Cuando tenía 12 años, una profesora de la escuela especial a la que asistía la invitó a participar de una competencia de atletismo (50 y 80 metros de carrera) que se hacía en el municipio de General Roca (Río Negro), donde ella vivía, para personas adaptadas. Hasta ese momento Johana no lo sabía, pero ese torneo era clasificatorio para participar de los juegos rionegrinos. Compitió, ganó la medalla de oro y tuvo que viajar a los juegos provinciales donde volvió a salir en primer lugar. Luego, clasificó para disputar los juegos Evita a nivel nacional donde corrió los 100 metros. Otra vez había vuelto a brillar en una carrera para quedarse con el oro.

“La verdad que empecé sin saber para qué eran esas competencias pero la sensación que se siente antes de correr es indescriptible y cuando empecé a ganar las medallas fue muy lindo, un logro muy importante y a partir de ahí me animé a seguir compitiendo”.

En el año 2007 compitió en los Juegos Patagónicos en velocidad de 100 metros, la posta (donde participan los atletas con mejores tiempos de la provincia) femenina, la mixta y la integrada.

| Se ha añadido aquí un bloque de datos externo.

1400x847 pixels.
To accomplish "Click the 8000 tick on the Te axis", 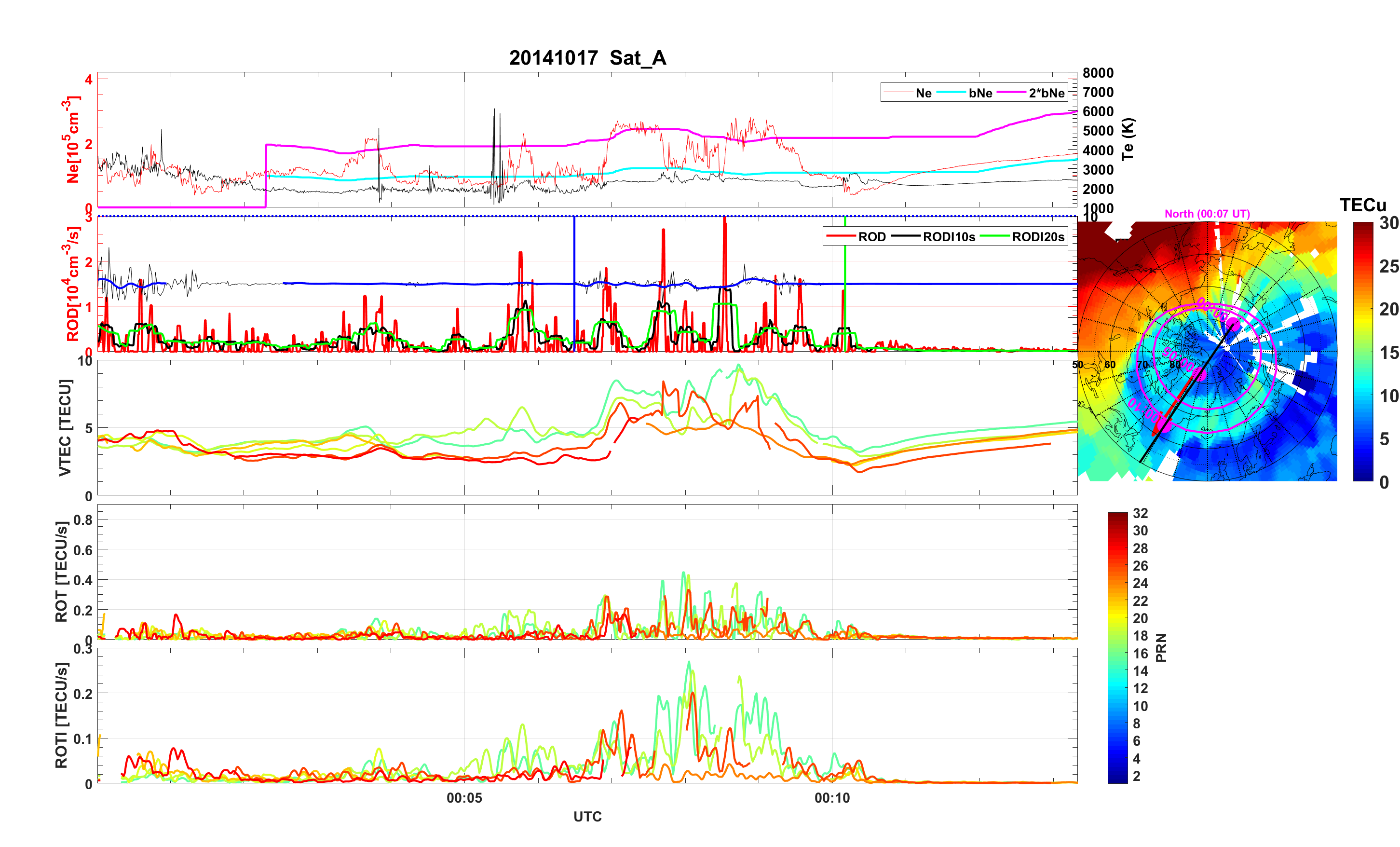I will [1098, 73].
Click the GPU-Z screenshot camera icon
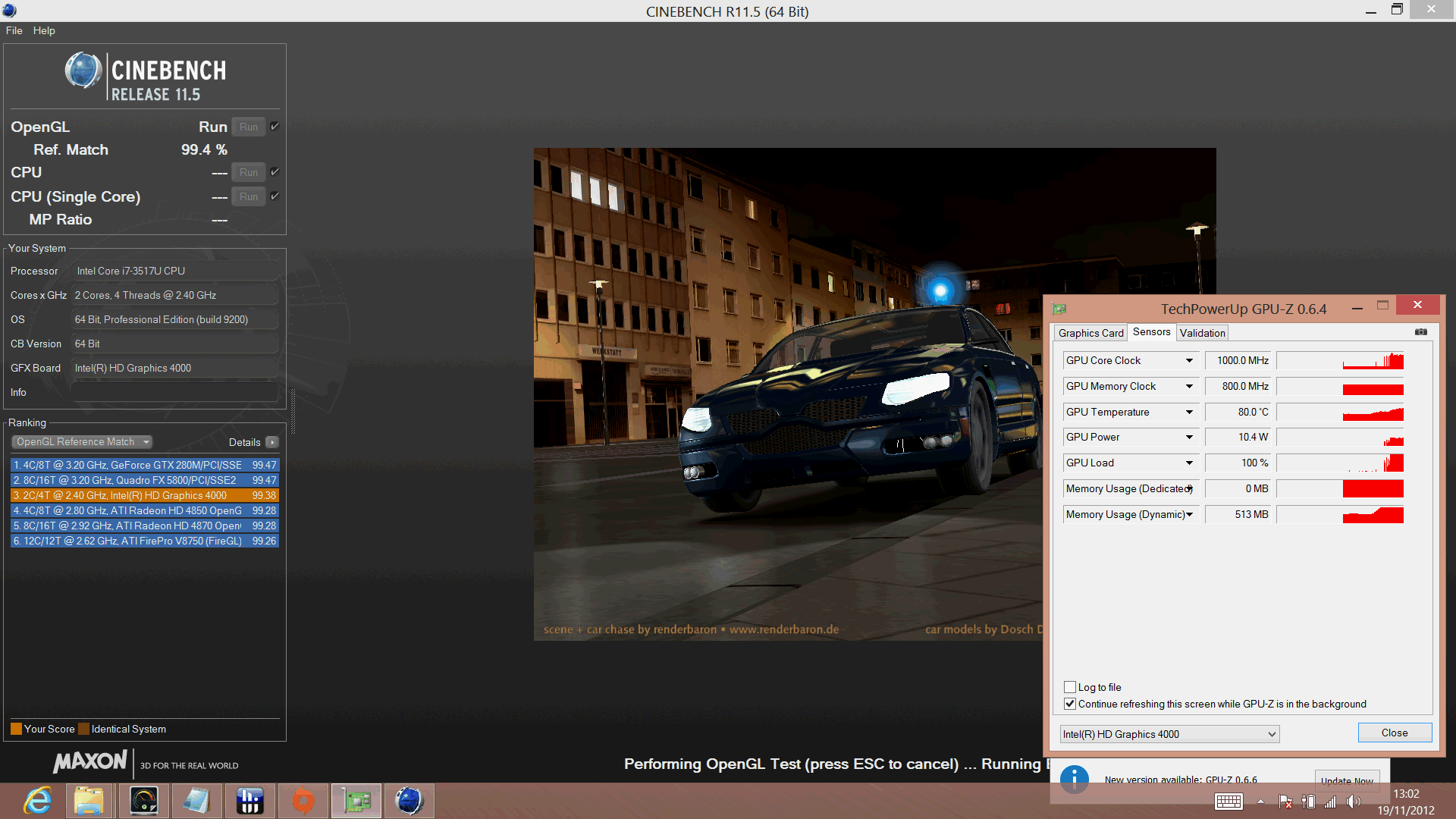The height and width of the screenshot is (819, 1456). [x=1420, y=332]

También participó en lanzamiento de bala, de jabalina y de salto en largo.

Johana siguió compitiendo con mucho éxito y satisfacciones hasta el año 2010 cuando dejó a raíz de una distensión de ligamentos. A lo largo de su carrera deportiva, obtuvo 38 medallas, 30 de ellas doradas.

Su sueño de ser periodista

En la actualidad Johana, que tiene 24 años, forma parte de una agrupación de la Facultad de Derecho y de Ciencias Sociales en la Universidad del Comahue donde recibe diversos cursos y capacitaciones semanales sobre jardinería, carpintería y primeros auxilios para poder tener una salida laboral en dichas áreas.

“Me encantaría ser periodista deportiva pero la carrera no está en esta universidad así que voy a empezar a estudiar Comunicación Social porque es lo que más se acerca. Me gusta mucho la radio, vivo escuchando radio y mi deseo es poder trabajar en ese medio”, se ilusiona.

Johana mantiene un vínculo con varias de sus amigas de la secundaria, como así también con personas que padecen algún tipo de discapacidad a las que conoció en los años en los que se destacaba en el deporte.

 A la hora de los hobbies, confiesa que le gusta mucho escuchar música y cantar. Y dice que le “encantaría poder recibirse de periodista para poder comunicarle y contarle a la gente acerca del deporte adaptado porque es algo muy lindo y muchos no lo conocen”.